Significantly, the two leaders virtually inaugurated integrated check posts at Rupaidiha in India and Nepalgunj in Nepal. They also virtually flagged off a cargo train from Bathnaha in Bihar to the Nepal customs yard.
To further strengthen cultural and religious ties with Modi’s Hindu nationalist government, Dahal decided that projects related to the Ramayana circuit would be expedited. That this appealed to Modi was evident when it was Modi who referred to it at the press conference.
In his remarks, Dahal said that he appreciated Modi’s “Neighborhood First” policy and added: “The relations between Nepal and India are age-old and multi-faceted.

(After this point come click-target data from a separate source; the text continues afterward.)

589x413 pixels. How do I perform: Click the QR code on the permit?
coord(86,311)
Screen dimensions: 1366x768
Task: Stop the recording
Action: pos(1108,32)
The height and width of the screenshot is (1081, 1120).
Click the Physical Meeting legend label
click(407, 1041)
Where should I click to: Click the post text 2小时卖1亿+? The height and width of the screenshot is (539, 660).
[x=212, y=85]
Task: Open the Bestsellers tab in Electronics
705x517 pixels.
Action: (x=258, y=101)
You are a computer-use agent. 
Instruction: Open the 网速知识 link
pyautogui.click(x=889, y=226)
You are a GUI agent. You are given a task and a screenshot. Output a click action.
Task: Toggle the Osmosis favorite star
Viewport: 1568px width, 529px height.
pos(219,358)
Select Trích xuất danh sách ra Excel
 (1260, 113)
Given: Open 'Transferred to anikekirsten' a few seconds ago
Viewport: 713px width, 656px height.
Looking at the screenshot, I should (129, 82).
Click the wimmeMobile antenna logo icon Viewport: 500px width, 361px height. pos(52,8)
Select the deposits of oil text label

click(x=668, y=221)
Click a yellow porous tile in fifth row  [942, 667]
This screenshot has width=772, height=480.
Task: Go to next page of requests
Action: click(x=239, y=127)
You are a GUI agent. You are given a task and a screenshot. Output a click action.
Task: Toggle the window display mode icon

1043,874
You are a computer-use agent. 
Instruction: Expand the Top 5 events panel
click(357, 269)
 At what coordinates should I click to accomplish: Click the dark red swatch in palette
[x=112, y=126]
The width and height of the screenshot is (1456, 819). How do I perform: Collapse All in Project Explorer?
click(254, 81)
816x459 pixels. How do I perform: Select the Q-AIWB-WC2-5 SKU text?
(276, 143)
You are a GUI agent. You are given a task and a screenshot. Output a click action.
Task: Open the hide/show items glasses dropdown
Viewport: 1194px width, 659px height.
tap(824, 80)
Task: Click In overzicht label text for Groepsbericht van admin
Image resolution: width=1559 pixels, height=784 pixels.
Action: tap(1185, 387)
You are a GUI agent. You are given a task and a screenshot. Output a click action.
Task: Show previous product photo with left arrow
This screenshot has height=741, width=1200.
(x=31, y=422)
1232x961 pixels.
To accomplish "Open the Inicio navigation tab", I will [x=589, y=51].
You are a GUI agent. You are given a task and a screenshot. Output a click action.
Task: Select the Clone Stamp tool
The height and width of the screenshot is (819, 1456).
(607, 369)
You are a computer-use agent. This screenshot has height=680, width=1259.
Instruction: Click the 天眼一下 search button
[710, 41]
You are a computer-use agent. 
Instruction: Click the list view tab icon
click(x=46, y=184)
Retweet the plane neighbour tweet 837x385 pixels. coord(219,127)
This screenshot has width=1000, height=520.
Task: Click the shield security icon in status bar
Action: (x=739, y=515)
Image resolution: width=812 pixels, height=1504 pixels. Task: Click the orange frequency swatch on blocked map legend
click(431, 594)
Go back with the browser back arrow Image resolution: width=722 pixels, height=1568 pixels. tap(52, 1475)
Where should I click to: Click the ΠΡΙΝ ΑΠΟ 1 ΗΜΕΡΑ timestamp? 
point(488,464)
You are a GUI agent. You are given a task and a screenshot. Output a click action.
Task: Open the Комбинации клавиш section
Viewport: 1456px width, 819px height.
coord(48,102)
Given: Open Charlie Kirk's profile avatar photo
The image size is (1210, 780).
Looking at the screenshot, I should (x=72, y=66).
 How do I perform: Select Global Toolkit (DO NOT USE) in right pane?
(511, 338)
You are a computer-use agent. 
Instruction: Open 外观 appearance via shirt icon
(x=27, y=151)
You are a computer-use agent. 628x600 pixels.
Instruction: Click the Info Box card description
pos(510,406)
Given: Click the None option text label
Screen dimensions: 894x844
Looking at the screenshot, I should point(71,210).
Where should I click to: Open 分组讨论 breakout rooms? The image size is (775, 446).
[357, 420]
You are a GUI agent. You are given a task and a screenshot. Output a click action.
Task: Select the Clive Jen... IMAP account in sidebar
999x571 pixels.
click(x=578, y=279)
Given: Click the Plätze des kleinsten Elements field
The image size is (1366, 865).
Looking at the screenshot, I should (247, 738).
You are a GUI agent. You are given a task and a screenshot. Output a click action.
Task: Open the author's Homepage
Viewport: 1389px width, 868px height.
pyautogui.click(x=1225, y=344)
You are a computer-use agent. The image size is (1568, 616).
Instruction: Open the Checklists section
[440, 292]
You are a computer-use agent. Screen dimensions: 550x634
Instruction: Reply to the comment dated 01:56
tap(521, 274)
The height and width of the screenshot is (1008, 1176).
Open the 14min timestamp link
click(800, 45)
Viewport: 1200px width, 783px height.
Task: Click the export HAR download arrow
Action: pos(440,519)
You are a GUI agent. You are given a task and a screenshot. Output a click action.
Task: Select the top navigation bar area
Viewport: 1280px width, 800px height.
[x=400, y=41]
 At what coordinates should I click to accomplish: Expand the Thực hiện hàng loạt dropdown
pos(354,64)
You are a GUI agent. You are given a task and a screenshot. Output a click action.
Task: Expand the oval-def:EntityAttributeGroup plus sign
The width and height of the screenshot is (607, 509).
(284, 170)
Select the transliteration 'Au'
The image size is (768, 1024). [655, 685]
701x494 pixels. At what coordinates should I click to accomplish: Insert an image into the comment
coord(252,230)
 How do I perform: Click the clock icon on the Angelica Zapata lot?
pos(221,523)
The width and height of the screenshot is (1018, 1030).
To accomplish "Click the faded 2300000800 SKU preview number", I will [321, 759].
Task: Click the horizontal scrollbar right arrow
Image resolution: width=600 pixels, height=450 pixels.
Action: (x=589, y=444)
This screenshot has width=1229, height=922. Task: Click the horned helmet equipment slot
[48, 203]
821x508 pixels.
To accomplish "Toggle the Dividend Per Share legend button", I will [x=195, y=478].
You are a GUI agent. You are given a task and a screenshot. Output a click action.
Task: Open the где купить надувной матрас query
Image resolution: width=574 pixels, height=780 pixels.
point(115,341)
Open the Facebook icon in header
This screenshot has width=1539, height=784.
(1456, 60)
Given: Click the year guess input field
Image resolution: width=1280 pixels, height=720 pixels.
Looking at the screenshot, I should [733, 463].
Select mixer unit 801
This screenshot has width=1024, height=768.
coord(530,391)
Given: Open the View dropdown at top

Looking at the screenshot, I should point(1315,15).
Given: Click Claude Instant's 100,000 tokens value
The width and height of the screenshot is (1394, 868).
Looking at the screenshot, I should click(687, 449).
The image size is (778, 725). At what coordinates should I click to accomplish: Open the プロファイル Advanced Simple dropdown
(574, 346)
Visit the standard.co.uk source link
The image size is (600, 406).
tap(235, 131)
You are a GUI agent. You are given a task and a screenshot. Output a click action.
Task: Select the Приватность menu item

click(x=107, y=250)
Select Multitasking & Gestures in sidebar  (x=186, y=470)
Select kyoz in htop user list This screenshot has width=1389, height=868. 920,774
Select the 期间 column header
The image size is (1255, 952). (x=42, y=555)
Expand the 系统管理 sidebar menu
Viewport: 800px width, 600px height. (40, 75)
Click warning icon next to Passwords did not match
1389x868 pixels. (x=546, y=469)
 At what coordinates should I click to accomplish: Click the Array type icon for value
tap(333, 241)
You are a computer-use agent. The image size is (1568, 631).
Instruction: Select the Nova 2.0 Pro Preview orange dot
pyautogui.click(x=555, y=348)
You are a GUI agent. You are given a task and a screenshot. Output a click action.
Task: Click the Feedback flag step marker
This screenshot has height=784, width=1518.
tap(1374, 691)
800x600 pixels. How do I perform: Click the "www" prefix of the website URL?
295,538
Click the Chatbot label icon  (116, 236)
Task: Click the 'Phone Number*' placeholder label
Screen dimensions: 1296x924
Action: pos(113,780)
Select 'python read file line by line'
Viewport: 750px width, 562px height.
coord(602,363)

This relationship stands on the solid foundation built on one hand by the rich tradition of civilizational, cultural, and socio-economic linkage and on the other by the firm commitment of the two countries to the time-tested principle of sovereign equality, mutual respect, understanding and cooperation.
Nepal-Indian relations had been fraught for a number of years over old and new issues. While the Nepalese complained of Indian hegemony, the Indians complained about Nepal’s dalliance with China. The fact that Prime Minister Dahal was heading a Maoist party only made matters worse from the New Delhi angle.
However, it is now clear that, behind the scenes, Dahal and Narendra Modi had been moving towards a rapprochement. Dahal, head of a Maoist Communist party, had realized that India under Modi could not be wished away, especially because of the stature bestowed upon it by the United States and the West, its fearless advocacy of the interests of the Global South in international forums and its importance in the comity of nations as chair of the G20 and the Shanghai Cooperation Organization (SCO).
Nepal had no option but to fall in line with New Delhi’s thinking because its economic links with the rest of the world is solely through India. Nepal shares a border of over 1,850 km with five Indian States, namely, Sikkim, West Bengal, Bihar, Uttar Pradesh, and Uttarakhand. Land-locked Nepal relies heavily on India for the transportation of goods and services. Nepal’s access to the sea is also through India. Its imports are predominantly from India and through India. The economic and social links across the border are large, multifarious and irreplaceable.
The open border and the stark dependence on India for trade and employment had placed Nepal-India relations at a depth no other bilateral relationship could match. And in contrast to a politically stable and strong India, Nepal is politically unstable, weak and lacking in direction.